To Tha X-Treme

Artist: Devin The DudeTitle: To Tha X-TremeRating: 3 1/2 StarsReviewed by: Jozen Cummings

If Scarface is the king of Houston rap, then Devin the Dude is H-town’s court jester. Both funny and tragic, Devin’s albums about weed, women, and hard luck always make for a laugh-out-loud listen, and on his latest effort, To Tha X-Treme (Rap-A-Lot), the same shtick applies, which is a relief in these times of studio thugs and out-of-touch hip-Pop stars.
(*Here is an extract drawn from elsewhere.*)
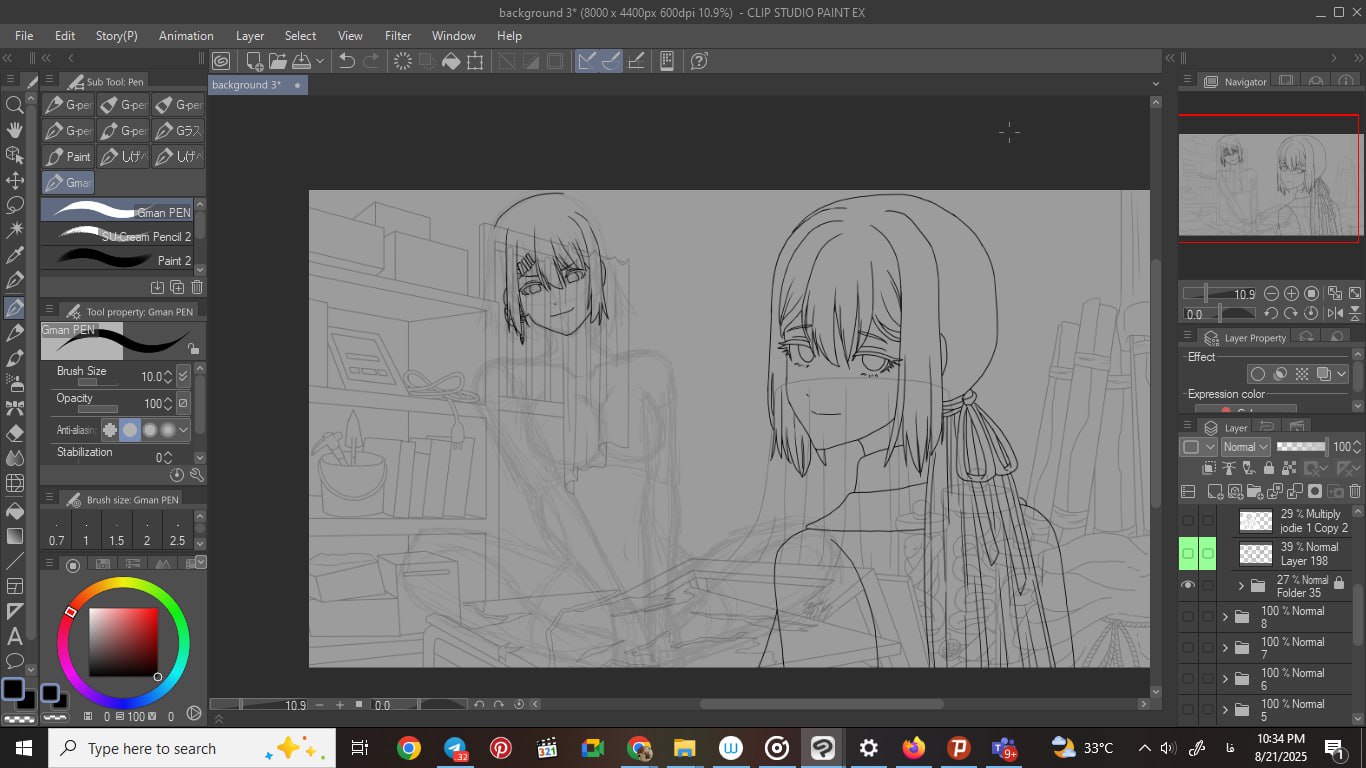Select the Zoom magnifier tool
Viewport: 1366px width, 768px height.
pos(15,105)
While the title suggests a more outrageous Devin, the title track is the antithesis. Here we have Devin rapping about his love for weed over instrumentation fit for a smoking session in a Coup de Ville. The chorus, which is sung in a fittingly Roger Troutman-like twang, sings out, “smoking weed/feeling fine/steady getting blowed/making niggas understand that I’m here to get ‘dro.” When he’s not busy rhyming about his love for Mary Jane, Devin can be heard talking about Jane Doe – one of his many women who either play him (“What?”) or play with him (“Too Cute”).
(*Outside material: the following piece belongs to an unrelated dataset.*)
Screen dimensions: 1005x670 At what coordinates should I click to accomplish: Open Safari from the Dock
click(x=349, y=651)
For all of its redundancy about these two great American pastimes, Devin’s true brilliance is in his ability to never get caught up in the glamour and glitz of the rap game. No lyrics boasting about yachts and parties on an exotic island. Instead, the Dude is a rapper for the people – even if he has gained a number of fans since performing with the likes of The Roots and Dr. Dre.
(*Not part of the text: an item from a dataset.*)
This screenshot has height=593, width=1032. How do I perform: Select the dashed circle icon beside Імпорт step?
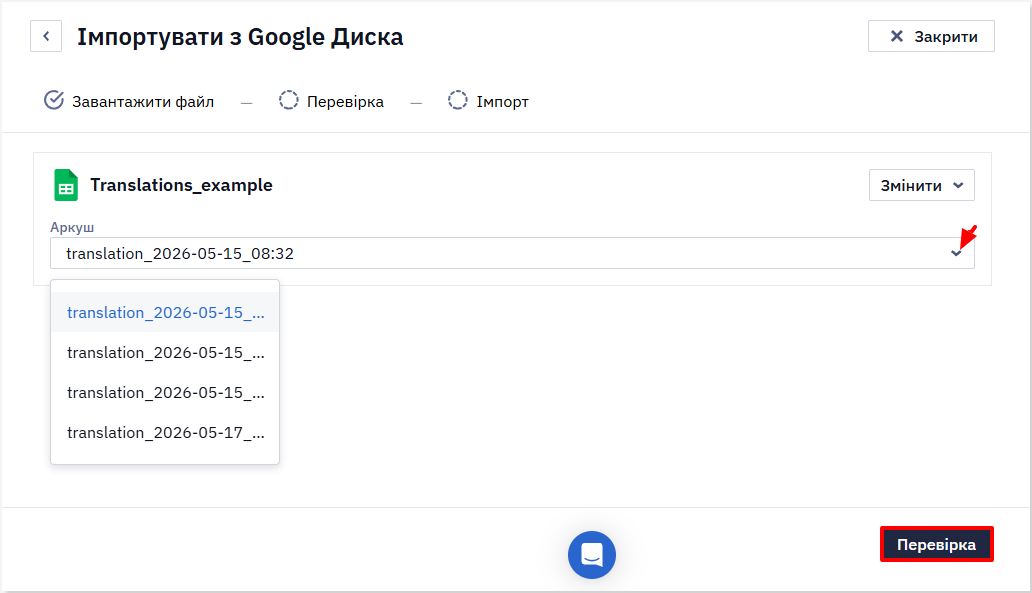(457, 100)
Ghetto war stories and tales of gunplay are also absent on this disc. Devin would rather talk his way out of a situation with the cops on the hilarious “Go Fight Some Other Crime” where he rhymes as both the suspect and one of Houston’s finest. On past albums production has always been the co-star of Devin’s show. Funky brass bands, and bluesy electric guitars reveal Devin’s southern roots on songs like “Tha Funk,” featuring 8 Ball. But for all of the funky stuff, this opus has more than it’s fair share of chilled out grooves, too many as a matter of fact. Songs like “Don’t Go” and “Anythang” drag so slowly they can cure a mild case of insomnia. Of course part of Devin’s appeal has always been his laid back attitude, but there are moments when it falters on the line of straight up laziness.

Despite a few minor setbacks, To Tha X-Treme has too many shining moments to ignore. While it’s not as good as 2002’s Just Tryin’ ta Live, To Tha X-Treme is one of this year’s better albums. And that’s no joke.